— Ami, les Francs sont aussi éloignés de nous qu’ils le sont des Borussiens, intellectuellement et moralement. Quand l’abominable Simon vint, par ordre du Roi de France, égorger nos filles et nos femmes sans défense, brûler nos couvents, faire taire l’harmonieux murmure de nos Cours d’Amour, c’était la lutte, trop souvent victorieuse, hélas ! de l’ombre contre la lumière… Ce qui est fait est fait : je m’incline… On nous a tout volé, jusqu’à notre langue qui était la plus belle et la plus parfaite de celles qui surgirent, aux environs de l’an mille, d’une barbarie désormais désuète. Non, on ne nous l’a pas volée, notre langue, et je suis trop indulgent : on a tenté de l’assassiner et on y est presque arrivé à l’heure actuelle. Jamais peuple ne fut plus opprimé par ses vainqueurs que le nôtre. Encore une fois, je parle sans rancune. Et cela m’est d’autant plus facile que j’ai toujours ma revanche à portée de ma main…

— Votre revanche ?

— Oh ! un imbécile déclarerait qu’elle n’a aucun caractère pratique, et l’imbécile aurait en somme raison. Mais c’est le lot des vaincus subtils de savoir se venger d’une façon qui n’est valable que pour eux-mêmes. Que voulez-vous que pense un Français barbare des vers que j’ai pris la peine d’écrire en son jargon ?… Non ! s’il vous plaît, pas de compliments… Évidemment, je puis écrire en français comme en tout autre langue… Mais là n’est pas la question… Je me venge, je vous dis ! De toutes les pensées troubles et précieuses que la vie et la civilisation actuelles nous accordent, celles qui flottent autour du mot : religion, — qu’il soit au singulier ou au pluriel, — représentent encore les plus amusantes et les plus pittoresques, pour certains rêveurs désabusés… Est-ce vrai, Fiste ?

— Certes, ô très cher, comme dirait Socrate s’il t’écoutait…

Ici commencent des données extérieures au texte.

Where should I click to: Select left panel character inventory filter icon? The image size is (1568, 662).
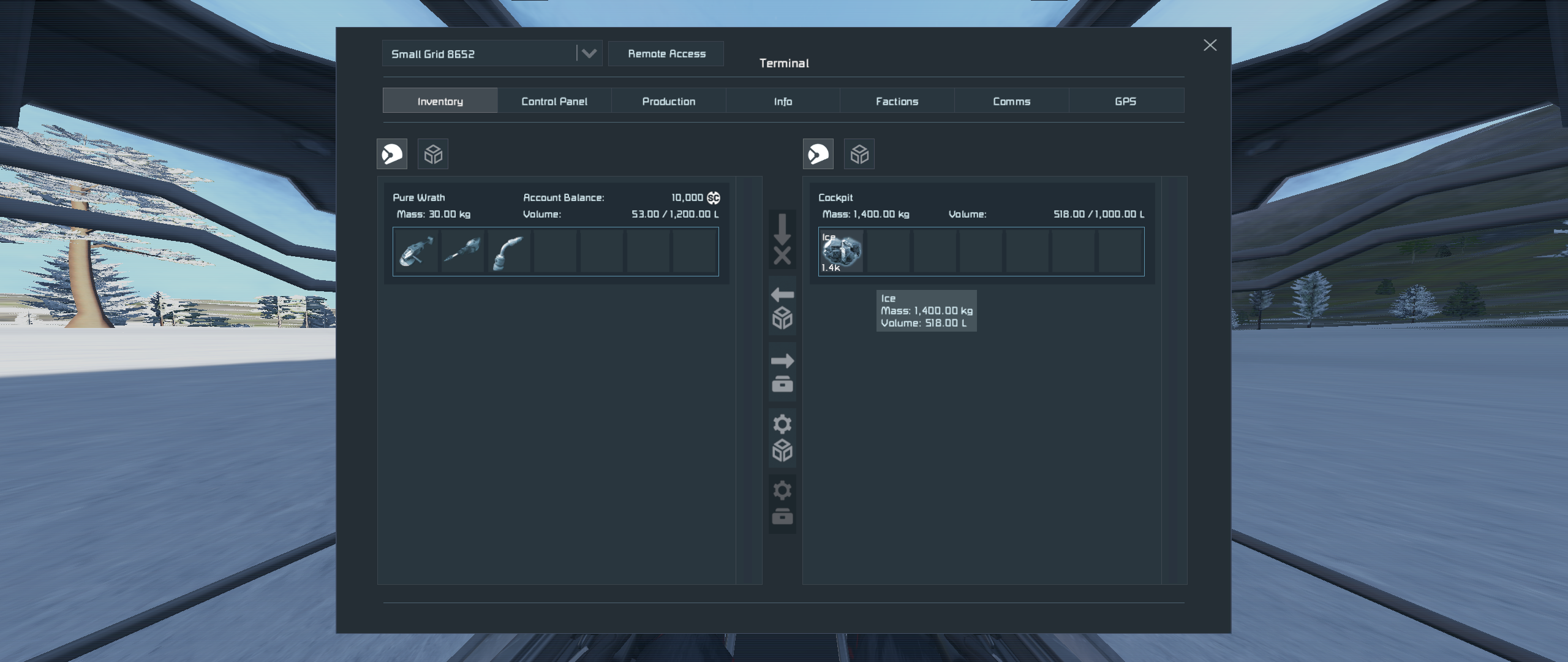(392, 154)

— Et, dès lors, qu’est-ce que vous voulez qu’un Français comprenne à des vers comme ceux que je viens de vous lire ? Rien. Entre les Teutons mystiques et les Occitans artistes et éclectiques, les Francs sont restés irrémédiablement un peuple sec, sans sève, sans musique de mots, d’idées ou de sentiments… Le français est une langue qui me fait penser à une vieille fille propre, rigide et bien tenue, dûment corsetée et savamment coiffée… Quelles merveilles aurait produites le talent d’un Ronsard ou d’un Racine, — car, au delà, il n’y a que le miracle de Chénier, — si nous avions été vainqueurs à Muret, et si, en 1882, on parlait notre langue à Paris, comme l’ont parlée les gens très bien, vers l’an 1100, à Florence et à Naples ? Je n’ai qu’une chimère, qu’une hantise, qu’une lubie : ma langue d’oc… Mais, si je rentre ivre ce soir, ce qui est probable, et si maman me bat, ce qui est certain, cela suffira à ne point me faire paraître les coups trop durs ni les conséquences du festin trop amères.

— Je vous comprends tellement bien ! dit l’abbé Fiste… Mais nous parlions religion et religions ?…

— J’y arrive. Il en est de même Outre-Loire pour la religion comme pour la langue ; pas de milieu : ils sont ou mécréants ou bigots. Ces gens ne savent pas garder la juste mesure. Que disiez-vous tout à l’heure ? Les religions cultivées, celles qui ont leurs parchemins, ne sont que les traductions d’une vérité toujours identique à elle-même… Alors, je me venge… je vous dis ! Je me venge… Un Français ne trouvera dans le poème que je viens de vous lire qu’un aimable assemblage de mots heureux et de rimes strictes… Mais moi, mais vous…

— Oui, dit Fiste.

— Ah ! Ah !… ajoute brusquement le félibre Hector, il n’ont jamais vu, eux, un Faune entrer dans une Église… Ronsard lui-même, que je vous ai dit que j’admire, ne les a jamais rencontrés dans son Vendomois… Il les a reniflés de loin à travers le blanc et le noir des livres… Il a eu du mérite à cela… mais, tenez, Cladel, qui n’est pas un grand homme et dont Coppée dit qu’il a des poux[2], Cladel a vu un Faune. La dernière fois que Mendès est venu ici, il m’a raconté lui-même ce que Cladel…

[2] Confirmé par Léon Daudet dans Fantômes et Vivants.